No fundo, o plantel está zerado e os jogadores estão como que livres desde o fim da época passada, uma vez que foram dispensados pelas já conhecidas dificuldades financeiras do clube.

Porém, Águas da Silva frisou estar a trabalhar-se, esta semana, nos aspectos organizativos e que, se possível, os futebolistas antigos e novos que apresentarem qualidade podem ser reintegrados.

Questionado sobre possíveis nomes para o futuro plantel, Águas da Silva sublinha apenas que todos estão a ser observados e o critério continua a ser a qualidade face às exigências da competição futebolística.

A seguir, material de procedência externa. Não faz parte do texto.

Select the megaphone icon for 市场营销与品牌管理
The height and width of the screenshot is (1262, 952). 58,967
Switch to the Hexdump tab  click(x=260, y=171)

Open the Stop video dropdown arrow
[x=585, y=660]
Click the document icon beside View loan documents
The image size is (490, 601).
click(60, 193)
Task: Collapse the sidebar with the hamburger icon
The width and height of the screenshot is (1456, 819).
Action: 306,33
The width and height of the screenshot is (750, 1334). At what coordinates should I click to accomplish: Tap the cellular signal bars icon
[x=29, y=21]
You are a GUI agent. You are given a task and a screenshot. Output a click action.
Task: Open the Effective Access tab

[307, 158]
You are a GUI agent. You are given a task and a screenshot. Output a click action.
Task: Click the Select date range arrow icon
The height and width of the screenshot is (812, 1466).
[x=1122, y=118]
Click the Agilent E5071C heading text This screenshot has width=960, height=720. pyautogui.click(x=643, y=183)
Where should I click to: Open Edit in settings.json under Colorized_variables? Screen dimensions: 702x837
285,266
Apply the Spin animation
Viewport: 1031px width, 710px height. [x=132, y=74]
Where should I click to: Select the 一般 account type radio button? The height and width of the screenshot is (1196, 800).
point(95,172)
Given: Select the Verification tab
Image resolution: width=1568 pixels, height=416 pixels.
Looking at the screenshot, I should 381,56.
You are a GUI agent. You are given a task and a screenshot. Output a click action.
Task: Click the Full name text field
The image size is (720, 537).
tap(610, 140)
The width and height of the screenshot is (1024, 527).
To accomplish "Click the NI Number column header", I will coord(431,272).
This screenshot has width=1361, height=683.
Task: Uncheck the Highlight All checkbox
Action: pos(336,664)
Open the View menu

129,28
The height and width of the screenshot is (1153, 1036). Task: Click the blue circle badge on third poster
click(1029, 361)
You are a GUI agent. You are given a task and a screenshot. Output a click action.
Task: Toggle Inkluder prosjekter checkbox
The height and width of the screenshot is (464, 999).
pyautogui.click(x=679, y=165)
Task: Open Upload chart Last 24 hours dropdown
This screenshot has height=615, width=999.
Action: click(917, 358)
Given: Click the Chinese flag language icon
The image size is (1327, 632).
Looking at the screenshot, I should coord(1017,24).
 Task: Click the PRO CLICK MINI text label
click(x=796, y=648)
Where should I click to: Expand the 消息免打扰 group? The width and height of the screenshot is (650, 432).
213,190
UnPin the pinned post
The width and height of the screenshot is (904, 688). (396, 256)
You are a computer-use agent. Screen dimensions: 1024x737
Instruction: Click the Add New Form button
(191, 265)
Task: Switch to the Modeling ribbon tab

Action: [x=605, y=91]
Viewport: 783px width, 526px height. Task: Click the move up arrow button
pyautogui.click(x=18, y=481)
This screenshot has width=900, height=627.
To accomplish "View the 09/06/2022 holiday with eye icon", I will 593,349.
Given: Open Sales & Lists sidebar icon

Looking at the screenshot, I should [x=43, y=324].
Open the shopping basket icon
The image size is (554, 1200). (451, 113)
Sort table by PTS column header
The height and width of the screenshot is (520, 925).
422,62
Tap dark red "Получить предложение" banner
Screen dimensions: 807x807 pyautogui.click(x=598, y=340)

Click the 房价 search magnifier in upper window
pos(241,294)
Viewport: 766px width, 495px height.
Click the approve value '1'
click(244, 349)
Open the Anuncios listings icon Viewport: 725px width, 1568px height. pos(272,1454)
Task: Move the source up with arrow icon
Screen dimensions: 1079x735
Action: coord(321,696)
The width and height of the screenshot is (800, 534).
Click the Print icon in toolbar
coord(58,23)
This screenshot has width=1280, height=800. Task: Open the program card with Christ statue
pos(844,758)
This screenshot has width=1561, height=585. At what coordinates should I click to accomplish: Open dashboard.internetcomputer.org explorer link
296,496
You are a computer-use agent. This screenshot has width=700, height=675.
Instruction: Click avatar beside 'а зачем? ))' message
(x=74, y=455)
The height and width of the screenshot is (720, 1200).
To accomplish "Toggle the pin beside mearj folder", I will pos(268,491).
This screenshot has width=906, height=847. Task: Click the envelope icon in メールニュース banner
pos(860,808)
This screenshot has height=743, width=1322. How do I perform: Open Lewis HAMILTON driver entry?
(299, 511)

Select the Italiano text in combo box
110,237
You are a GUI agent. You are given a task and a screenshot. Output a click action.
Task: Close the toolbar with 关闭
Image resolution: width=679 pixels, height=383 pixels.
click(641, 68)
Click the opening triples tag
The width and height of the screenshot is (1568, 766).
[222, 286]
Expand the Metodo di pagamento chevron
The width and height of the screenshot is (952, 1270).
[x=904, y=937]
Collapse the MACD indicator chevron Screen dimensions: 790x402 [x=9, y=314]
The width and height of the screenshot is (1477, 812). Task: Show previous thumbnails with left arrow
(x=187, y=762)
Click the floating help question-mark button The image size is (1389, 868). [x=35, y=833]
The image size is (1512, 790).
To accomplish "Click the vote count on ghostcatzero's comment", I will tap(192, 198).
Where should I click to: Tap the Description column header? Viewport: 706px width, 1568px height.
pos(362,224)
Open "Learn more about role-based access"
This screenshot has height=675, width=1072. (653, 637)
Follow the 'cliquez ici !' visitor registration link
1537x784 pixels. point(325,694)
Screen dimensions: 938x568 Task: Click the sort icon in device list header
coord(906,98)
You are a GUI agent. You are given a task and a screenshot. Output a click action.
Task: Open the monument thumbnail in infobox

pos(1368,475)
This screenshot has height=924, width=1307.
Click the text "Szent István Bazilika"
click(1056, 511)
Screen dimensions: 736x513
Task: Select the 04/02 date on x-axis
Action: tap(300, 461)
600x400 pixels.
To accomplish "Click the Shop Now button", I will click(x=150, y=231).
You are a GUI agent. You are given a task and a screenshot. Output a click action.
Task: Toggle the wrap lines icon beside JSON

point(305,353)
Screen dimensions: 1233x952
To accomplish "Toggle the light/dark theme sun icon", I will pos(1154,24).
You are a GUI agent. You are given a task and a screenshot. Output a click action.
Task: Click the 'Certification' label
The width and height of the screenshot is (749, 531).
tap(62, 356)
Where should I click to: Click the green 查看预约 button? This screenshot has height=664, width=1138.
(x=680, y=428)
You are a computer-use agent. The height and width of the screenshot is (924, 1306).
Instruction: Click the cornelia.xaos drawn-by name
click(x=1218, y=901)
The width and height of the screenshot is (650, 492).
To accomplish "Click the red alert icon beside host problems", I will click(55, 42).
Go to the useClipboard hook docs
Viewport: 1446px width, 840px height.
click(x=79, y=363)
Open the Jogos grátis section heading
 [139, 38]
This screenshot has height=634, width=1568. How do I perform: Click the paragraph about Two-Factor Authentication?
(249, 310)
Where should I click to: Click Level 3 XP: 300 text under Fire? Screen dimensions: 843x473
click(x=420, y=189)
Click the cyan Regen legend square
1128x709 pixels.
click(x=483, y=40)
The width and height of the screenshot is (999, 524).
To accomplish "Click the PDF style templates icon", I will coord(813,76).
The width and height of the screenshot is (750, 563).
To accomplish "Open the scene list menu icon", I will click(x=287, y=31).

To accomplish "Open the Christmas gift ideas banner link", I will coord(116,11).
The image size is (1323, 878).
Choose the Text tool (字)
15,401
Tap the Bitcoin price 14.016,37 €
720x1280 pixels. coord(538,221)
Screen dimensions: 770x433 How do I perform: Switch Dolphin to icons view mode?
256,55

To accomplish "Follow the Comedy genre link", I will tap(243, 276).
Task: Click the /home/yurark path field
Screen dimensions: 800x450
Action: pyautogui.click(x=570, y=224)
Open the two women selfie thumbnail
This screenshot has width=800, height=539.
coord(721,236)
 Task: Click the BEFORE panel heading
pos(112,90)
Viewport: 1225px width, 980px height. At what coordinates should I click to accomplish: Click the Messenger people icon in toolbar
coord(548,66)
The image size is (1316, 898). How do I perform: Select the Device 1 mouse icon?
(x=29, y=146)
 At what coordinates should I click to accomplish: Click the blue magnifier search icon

“Só depois desta semana teremos uma ideia precisa do grosso do plantel”, referiu, destacando que, em princípio, todos os jogadores da época passada terminaram contrato com a equipa, tal como acontece na formação.

Também se mostra confortado por encontrar quase 80 porcento do esqueleto da equipa passada, mas garante primazia aos jogadores novos que despontam nos escalões de formação, seguindo assim a filosofia do clube.

“Já temos o esqueleto. A próxima semana teremos o plantel para que possamos trabalhar as componentes da pré-epoca”, referiu.

Águas da Silva não tem dúvida do talento dos atletas dos escalões de formação. Daí a oportunidade que a Académica do Lobito lhes dá para que ascendam a seniores.